Conditional Update Pattern
Sometimes we need to update a value only if it meets certain conditions:
func conditionalUpdate() {
var value atomic.Int64
value.Store(10)
// Update value only if it meets a condition
conditionalIncrement := func(max int64) bool {
for {
current := value.Load()
// Check condition
if current >= max {
// Condition not met, don't update
return false
}
// Compute new value
new := current + 1
// Try to update
if value.CompareAndSwap(current, new) {
// Success! Value was updated
return true
}
// If CAS failed, retry
}
}
fmt.Printf("\nConditional update pattern:\n")

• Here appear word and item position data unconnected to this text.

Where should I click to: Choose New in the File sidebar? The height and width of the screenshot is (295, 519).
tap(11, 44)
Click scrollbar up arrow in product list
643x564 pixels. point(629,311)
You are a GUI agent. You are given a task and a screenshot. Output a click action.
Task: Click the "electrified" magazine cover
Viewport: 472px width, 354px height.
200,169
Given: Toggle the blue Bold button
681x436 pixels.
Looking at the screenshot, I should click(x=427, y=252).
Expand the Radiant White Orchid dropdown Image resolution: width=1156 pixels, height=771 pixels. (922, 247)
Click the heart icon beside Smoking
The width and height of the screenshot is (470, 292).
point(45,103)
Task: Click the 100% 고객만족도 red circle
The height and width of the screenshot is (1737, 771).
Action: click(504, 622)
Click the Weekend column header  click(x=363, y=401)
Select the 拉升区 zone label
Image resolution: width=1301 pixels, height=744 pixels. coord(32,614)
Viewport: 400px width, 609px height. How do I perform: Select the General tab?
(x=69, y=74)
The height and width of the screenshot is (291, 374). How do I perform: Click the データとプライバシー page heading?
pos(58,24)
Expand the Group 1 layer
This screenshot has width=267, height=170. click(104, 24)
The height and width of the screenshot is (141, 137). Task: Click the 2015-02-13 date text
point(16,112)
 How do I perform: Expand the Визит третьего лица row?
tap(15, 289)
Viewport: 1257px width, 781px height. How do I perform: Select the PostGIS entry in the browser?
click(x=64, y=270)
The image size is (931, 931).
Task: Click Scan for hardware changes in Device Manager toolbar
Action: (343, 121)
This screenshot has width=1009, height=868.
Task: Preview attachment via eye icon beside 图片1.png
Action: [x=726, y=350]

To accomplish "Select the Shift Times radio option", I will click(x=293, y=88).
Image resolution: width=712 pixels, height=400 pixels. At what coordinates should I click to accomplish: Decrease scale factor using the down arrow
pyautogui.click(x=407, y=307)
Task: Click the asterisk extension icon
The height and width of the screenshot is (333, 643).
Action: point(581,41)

fmt.Printf(" Initial value: %d\n", value.Load())
// Try to increment up to 15
for i := 0; i < 10; i++ {
result := conditionalIncrement(15)
fmt.Printf(" Increment attempt %d: %v, value = %d\n",
i+1, result, value.Load())
}
}
This example demonstrates a conditional update pattern, where a value is updated only if it meets certain conditions. This pattern is useful for implementing bounded counters, rate limiters, and other constrained data structures.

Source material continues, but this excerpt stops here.